Герцог Веллингтон придерживался мнения, что с нападением на Францию стоит повременить до подхода остальных союзных сил, но Блюхер, разъяренный несправедливыми, по его мнению, решениями Венского Конгресса, рвался в бой, на юг, в Париж. Дружба с Веллингтоном и признание несомненных стратегических талантов и военных заслуг последнего удерживали старого фельдмаршала в окрестностях Льежа, но войска в любую минуту готовы были подняться в поход против ненавистного корсиканца.

Кто знает, до какой степени противоречия между оборонительной стратегией Веллингтона и наступательным азартом Блюхера могли бы сказаться на их дружбе и взаимоуважении, если бы Наполеон, обеспокоенный мыслью о вторжении грозного противника на французскую землю, забыв все свои обещания никогда более не пересекать границ Франции с войсками, не решил опередить события?

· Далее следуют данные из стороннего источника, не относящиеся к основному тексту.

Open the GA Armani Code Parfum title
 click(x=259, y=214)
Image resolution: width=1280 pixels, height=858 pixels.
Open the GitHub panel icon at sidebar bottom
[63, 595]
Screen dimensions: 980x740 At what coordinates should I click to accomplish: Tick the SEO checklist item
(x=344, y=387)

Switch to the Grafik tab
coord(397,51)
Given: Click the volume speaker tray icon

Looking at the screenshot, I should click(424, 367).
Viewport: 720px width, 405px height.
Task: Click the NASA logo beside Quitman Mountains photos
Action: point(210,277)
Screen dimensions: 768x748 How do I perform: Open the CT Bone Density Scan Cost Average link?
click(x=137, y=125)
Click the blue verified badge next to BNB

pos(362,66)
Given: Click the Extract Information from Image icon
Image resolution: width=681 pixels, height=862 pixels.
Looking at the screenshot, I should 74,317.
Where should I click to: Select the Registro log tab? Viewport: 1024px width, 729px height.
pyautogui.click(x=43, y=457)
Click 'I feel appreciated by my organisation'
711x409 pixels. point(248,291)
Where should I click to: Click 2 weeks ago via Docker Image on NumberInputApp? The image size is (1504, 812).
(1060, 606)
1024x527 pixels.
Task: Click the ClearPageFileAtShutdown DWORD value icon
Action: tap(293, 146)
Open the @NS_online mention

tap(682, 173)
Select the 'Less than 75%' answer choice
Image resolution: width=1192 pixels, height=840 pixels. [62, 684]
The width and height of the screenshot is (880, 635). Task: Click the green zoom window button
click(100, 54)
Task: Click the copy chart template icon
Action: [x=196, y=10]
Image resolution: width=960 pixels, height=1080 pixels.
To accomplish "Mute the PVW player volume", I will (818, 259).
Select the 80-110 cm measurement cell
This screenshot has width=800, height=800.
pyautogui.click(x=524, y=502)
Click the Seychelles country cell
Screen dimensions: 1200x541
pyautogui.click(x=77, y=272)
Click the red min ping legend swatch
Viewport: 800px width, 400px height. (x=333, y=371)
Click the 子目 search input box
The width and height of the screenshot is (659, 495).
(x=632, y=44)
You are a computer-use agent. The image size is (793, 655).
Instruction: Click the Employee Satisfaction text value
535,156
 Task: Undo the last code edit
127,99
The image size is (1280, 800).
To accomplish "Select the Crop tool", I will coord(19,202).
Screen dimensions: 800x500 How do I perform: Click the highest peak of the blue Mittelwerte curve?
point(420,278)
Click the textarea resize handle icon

Под прикрытием тройной цепи крепостей, имевшихся у него на границе с Бельгией, император французов тайно стягивал войска к северной границе. Маршал Даву, военный министр Наполеона, сумел в короткие сроки собрать и обмундировать прекрасную армию, целиком французскую. Часть ее была разбросана по крепостям и гарнизонам, на защиту южных границ и подавление мятежа в роялистской Вандее Бонапарту пришлось бросить войска под командованием Массена и Сюше, но стодвацтатитысячная Северная армия, которую возглавлял сам император, тринадцатого июня вышла к Авену и тремя колоннами двинулась к Шарлеруа. Война, которую притихшая на время Европа ожидала еще с марта, наконец, началась.

* * *

Еще в начале июня Главная Квартира Блюхера перебралась из Льежа в Намюр, поближе к неприятелю. Точных сведений о передвижениях французской армии у фельдмаршала не было, но старые раны болели, словно перед грозой с ясного неба, и предчувствие скорой битвы гнало его вперед, на врага. Кавалерийские эскадроны, растянувшись от Льежа до Шарлеруа, где правое крыло пруссаков смыкалось с левым крылом британцев, патрулировали дороги и переправы день и ночь. Войцеху снова довелось спать, прислонившись к седлу, шоколад и вафли сменились мутным кофе и сухарями, походный мундир, привезенный Йенсом из дому «на удачу» покрылся дорожной пылью.

Разбирая присланные из Мединтильтаса вещи, Шемет обнаружил старую ташку, верой и правдой служившую ему с Бреслау. В ней завалялись несколько су, напоминая о Париже, раскрошенный кусок сахара, давным-давно припасенный для Йорика, и помятые белые крылышки. Войцех повертел их в руках, пожал плечами и вернул на место. Алессио, без сомнения, был безумен, но подарок был сделан от души, и расставаться с ним Шемету почему-то не хотелось.